“The problem with the world is that the intelligent people are full of doubts, while the stupid ones are full of confidence” –Charles Bukowski
The quote above is presented with more than a hint of self-deprecating irony (I did spend some formative years in the UK). Indeed, I am often told I am a little bit too confident in my opinions.
Now, with that disclaimer out of the way…
On May 26, I penned a (quite pessimistic) editorial for Timmerman Report.
“We are going to see a continuous, substantial increase of infections and fatalities in the US starting (very, very roughly) early / late July, if not sooner. Quite likely, by August / September, we are going to revisit the peaks of daily confirmed infections and fatalities we saw in April”.

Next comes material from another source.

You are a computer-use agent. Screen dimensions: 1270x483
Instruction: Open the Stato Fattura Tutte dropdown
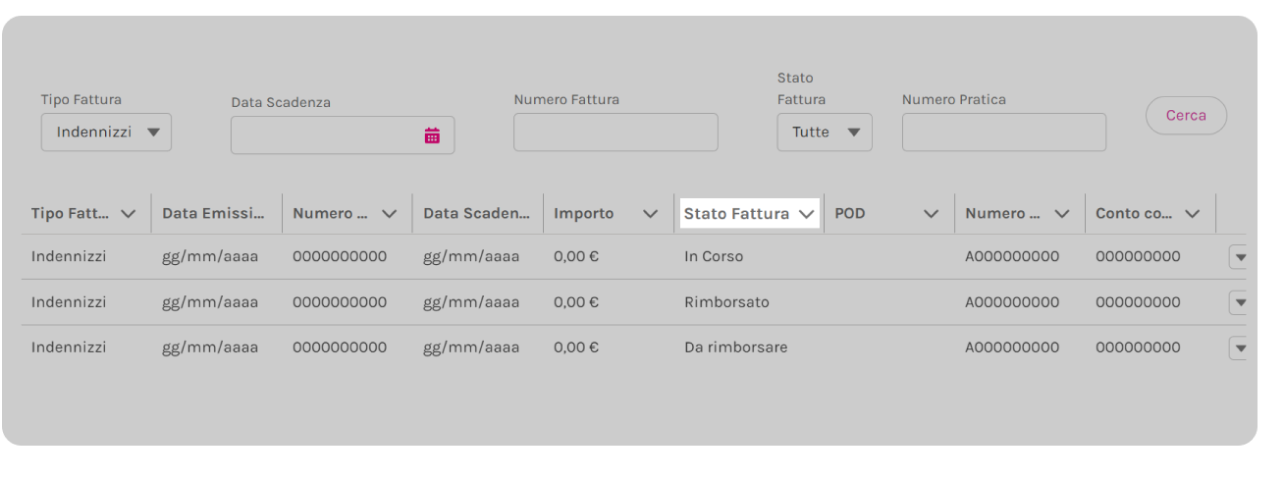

It turns out I wasn’t pessimistic enough.
As I write again a month later, on June 26, the US just recorded total confirmed cases above 2.5 million (https://www.worldometers.info/coronavirus/country/us/ : please refer to that site for any statistics reported below, unless otherwise stated), as well as over 126,000 deaths. I am not sure this includes the revisions the state of NJ just posted (with an incremental ~2,000 deaths). As discussed in a previous article, fatalities in pandemics are often undercounted.
Nevertheless, this is a tragic situation, and a very different trajectory from other western countries.
COVID-19 in the 10 Most Affected Countries (Confirmed Cases / Day)
Source: Johns Hopkins University Coronavirus Resource Center
Over the past month, the US has seen 800,000 new cases, and 24,000 more deaths. On May 26, US positive tests numbers were ~1.7m and ~102,000 fatalities. For about three weeks, the numbers, while grim, appeared on a daily basis to be trending in the right direction. There was a measurable reduction in overall hospitalizations and fatalities in the US: this was the result of a combination of drastic (and effective) lockdown measures (and citizens compliance with distancing measures) in the hardest / earlier hit regions (NY and New York City above all, and NJ, MA, CT, RI).
Those *inevitable* measures brought temporary, partial control of the pandemic in those regions. Those locations can now, tentatively, and carefully, try to re-open their economies in stages. And be mindful that the virus has not gone away “magically” and that people need to continue to be vigilant and responsible.
However, the uncontrolled spread in the remainder of the country means the proverbial cat is now truly out of the bag. And it is not going to get back in there, either.
Suffice it to say that the 7-day moving average (which smooths out weekend reporting issues) has now reached >34,000 cases/day and it is likely to increase quite a lot in the coming days, now that the trendline is on an inexorable, dramatic upswing (see Florida below). The previous 7-day average peak was ~32,000/day back on April 10. April 29 represented the highest single-day peak of confirmed daily cases until now, with ~39,000 positives (and a very significant decrease in numbers in the following days).
However, yesterday (June 25 for those of you losing track of time) surpassed 40,000 confirmed cases (the highest number of cases in a single day, ever), and almost every day this week has shown confirmed cases above 30,000. I expect today to be much higher. This is not good.
I would like to tackle some commonly heard objections to my message of doom, before reverting to dwelling on the main article topic later on.
OBJECTION No. 1: This is nothing: cases are going up simply because we are testing more! You are such a worrywart! Why do you want to ruin my vacation??
I do not want to ruin your vacation, but, no.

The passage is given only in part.